Tips for the negotiation:

  • You are negotiating the terms of a mortgage loan that you may or may not elect to accept. You are not begging, pleading or praying for a loan, and you aren’t a school-yard bully either. Be nice, polite and to the point.
  • Be knowledgeable, both about your own financial situation, about mortgage loans and about the property or type of property that you wish to buy.
  • The bank wants good collateral, preferably collateral that is worth much more than its liens. If you know something that gives you reason to believe that the property will increase in value more than the house market in general, let the lender know. Some lenders do not have much local knowledge and might need to be informed about why the house you’re buying is such a great deal.
  • If there is anything that speaks in your favor but isn’t included in your credit report, make sure the lender knows about it.
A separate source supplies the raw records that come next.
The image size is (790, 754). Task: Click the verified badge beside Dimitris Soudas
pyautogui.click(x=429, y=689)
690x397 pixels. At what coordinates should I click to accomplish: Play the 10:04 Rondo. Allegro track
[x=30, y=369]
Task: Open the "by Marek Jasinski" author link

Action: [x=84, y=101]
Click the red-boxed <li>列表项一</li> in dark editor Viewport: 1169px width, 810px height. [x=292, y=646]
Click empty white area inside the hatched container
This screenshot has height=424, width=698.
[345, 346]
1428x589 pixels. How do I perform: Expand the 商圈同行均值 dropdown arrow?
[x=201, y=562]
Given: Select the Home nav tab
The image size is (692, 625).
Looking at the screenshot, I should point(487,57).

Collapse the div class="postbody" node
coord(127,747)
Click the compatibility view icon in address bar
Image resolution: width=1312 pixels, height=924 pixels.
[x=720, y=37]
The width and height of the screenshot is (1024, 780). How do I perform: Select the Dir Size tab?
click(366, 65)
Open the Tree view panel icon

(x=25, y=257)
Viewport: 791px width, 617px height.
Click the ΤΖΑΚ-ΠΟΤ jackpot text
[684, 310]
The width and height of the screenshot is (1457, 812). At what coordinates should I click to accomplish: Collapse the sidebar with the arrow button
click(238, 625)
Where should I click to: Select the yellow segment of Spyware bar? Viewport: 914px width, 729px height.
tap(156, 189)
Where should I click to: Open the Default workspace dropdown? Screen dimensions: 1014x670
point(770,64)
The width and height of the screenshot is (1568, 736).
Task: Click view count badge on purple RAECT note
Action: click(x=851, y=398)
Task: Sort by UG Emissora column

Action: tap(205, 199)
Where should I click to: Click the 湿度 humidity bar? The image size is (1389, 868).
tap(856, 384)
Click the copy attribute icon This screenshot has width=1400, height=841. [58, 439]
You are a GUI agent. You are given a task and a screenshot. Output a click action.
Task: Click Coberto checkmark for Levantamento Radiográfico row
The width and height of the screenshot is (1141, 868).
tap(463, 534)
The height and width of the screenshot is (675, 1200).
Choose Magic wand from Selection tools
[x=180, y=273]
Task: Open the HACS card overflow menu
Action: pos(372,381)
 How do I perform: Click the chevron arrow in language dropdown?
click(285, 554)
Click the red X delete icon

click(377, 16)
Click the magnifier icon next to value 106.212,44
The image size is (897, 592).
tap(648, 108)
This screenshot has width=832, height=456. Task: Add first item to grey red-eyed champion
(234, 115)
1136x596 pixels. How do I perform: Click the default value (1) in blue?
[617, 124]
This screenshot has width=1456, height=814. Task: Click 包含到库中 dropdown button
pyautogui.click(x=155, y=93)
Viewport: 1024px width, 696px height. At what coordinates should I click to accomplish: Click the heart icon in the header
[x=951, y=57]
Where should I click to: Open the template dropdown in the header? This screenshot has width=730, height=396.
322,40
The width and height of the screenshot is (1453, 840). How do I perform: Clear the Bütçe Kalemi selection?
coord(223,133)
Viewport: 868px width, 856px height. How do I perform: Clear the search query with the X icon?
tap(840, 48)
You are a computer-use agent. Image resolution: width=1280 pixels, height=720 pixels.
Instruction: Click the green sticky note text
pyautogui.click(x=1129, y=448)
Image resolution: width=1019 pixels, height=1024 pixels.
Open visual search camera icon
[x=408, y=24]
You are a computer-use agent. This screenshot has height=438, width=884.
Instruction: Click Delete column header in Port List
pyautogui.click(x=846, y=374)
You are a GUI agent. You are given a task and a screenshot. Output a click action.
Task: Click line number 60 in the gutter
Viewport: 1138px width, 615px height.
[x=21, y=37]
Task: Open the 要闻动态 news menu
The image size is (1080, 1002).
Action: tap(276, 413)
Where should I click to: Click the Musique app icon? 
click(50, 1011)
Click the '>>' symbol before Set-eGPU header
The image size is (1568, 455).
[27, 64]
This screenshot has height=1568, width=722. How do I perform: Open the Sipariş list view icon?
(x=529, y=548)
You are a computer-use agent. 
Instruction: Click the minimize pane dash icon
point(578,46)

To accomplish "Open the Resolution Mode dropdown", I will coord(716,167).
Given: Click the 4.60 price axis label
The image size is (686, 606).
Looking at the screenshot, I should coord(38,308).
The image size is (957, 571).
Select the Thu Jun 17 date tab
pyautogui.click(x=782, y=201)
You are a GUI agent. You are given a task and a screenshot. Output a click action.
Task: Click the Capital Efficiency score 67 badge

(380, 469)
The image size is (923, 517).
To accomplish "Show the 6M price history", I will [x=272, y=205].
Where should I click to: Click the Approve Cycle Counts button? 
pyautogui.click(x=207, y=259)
  • Do not automatically assume that negotiations done in person yield a better result for you than those conducted over the phone or through email. Each method of communication has its strengths and weaknesses. Being willing to drag yourself around from one bank office to another and meet the representatives at their turf can actually make you seem more desperate for a loan, especially at the early stage of negotiations. Also, while we all like to think of ourself as confident, convincing and devastatingly charming in person, capable of swaying even the toughest professional negotiator, this might not be entirely in line with reality.
  • Some banks will give you a better deal if you become a full-client with them, e.g. set up a bank account, apply for a credit card, and so on. Sometimes this is a good route to go, sometimes not. Check the details and don’t make any rash decisions.
  • When the lender gouges your ability to make monthly payments, your income may be compared to a standard for how much an individual reasonable similar to you would spend per month. If you know that your spending habits are significantly different, it can be useful to bring this up. “I know most people in this neighborhood owns a car, but I’m an avid biker and have no plans to get a car, because I can bike to my office at 4812 Main Street in 20 minutes if I take this route through the park.” You probably need to be pretty specific here. Simply claiming that you can afford a big monthly bill because your oh-so frugal wont be very convincing.
  • If a representative seems unwilling to even entertain the idea of negotiating, don’t spend to much time trying to make them come around. It is usually easier to contact another person at the same company and see if you get a different response.
  • If you have friends that are similar to you when it comes to creditworthiness but already have a mortgage loan, try to find a polite way of asking them about the terms and conditions of their loan. Knowing what other people got can help you with you negotiations. Lenders like for us to remain in the dark about the deals they strike with our peers, because knowledge is power. Of course, you shouldn’t cry Not fair! You have to give me the same low interest that you gave Sarah! but you can bring up Sarah’s rate and ask the lender what it would take for you to be given a similar offer.
  • If a lender can’t budge much on the interest rate, see if there is anything else that can be changed to make the offer more appealing to you. Maybe there are certain fees that can be waived or at least reduced? Maybe another branch of the company can throw in a perk, such as a year of free home insurance? Of course, don’t allow yourself to be razzle-dazzled by insignificant favors. In most cases, it is better to pick the lender with the low interest rate than the lender that give clients free monogrammed slippers.
  • Do not let a lender rush you into making a decision. No, not even when you are offered that super duper mega special deal that is only available right NOW NOW NOW and then never again in the history of mankind.
  • After a successful negotiation, make sure you get a written lock-in that includes pertinent information about the offer and also clearly states for how long the lock-in lasts. It is also very important that the lock-in includes information about how long the terms and conditions will last if you accept the mortgage loan offer. Realizing that you have negotiated down your interest rate for just two months isn’t very fun.